- [Work instruction] From the records that follow, copy every line in which "will" appears.

(Beginning of Available records)

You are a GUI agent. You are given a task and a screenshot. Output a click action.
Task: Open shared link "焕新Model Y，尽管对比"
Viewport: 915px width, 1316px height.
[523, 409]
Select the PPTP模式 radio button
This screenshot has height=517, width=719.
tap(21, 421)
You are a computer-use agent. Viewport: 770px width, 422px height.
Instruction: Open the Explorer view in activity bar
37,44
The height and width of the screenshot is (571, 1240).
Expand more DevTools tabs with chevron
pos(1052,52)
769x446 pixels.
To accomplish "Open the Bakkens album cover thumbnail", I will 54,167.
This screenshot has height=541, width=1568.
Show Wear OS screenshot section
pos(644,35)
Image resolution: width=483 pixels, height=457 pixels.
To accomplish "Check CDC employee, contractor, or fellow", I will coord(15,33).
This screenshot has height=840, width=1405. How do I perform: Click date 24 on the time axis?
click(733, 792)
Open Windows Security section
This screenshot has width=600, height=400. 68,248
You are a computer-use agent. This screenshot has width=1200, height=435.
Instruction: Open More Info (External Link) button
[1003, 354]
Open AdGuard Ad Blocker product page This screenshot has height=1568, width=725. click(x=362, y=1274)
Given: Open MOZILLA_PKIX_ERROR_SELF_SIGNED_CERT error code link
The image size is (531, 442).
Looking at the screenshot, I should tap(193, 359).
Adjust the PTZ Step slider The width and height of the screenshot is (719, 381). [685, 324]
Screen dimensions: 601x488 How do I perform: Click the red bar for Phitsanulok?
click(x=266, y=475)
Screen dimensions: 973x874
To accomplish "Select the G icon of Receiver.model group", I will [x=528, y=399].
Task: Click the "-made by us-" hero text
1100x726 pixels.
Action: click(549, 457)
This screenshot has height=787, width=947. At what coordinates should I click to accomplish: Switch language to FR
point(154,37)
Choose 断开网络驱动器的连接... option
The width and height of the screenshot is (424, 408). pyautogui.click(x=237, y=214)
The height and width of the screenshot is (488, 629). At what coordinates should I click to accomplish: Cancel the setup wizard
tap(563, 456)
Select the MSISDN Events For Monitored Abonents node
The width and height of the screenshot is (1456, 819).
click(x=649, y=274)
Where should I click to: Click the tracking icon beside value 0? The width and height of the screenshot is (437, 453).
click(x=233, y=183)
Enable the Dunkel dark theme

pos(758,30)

(End of Available records)

- [Answer to this task]
To accomplish "Open the Bakkens album cover thumbnail", I will 54,167.
To accomplish "Check CDC employee, contractor, or fellow", I will coord(15,33).
To accomplish "Select the G icon of Receiver.model group", I will [x=528, y=399].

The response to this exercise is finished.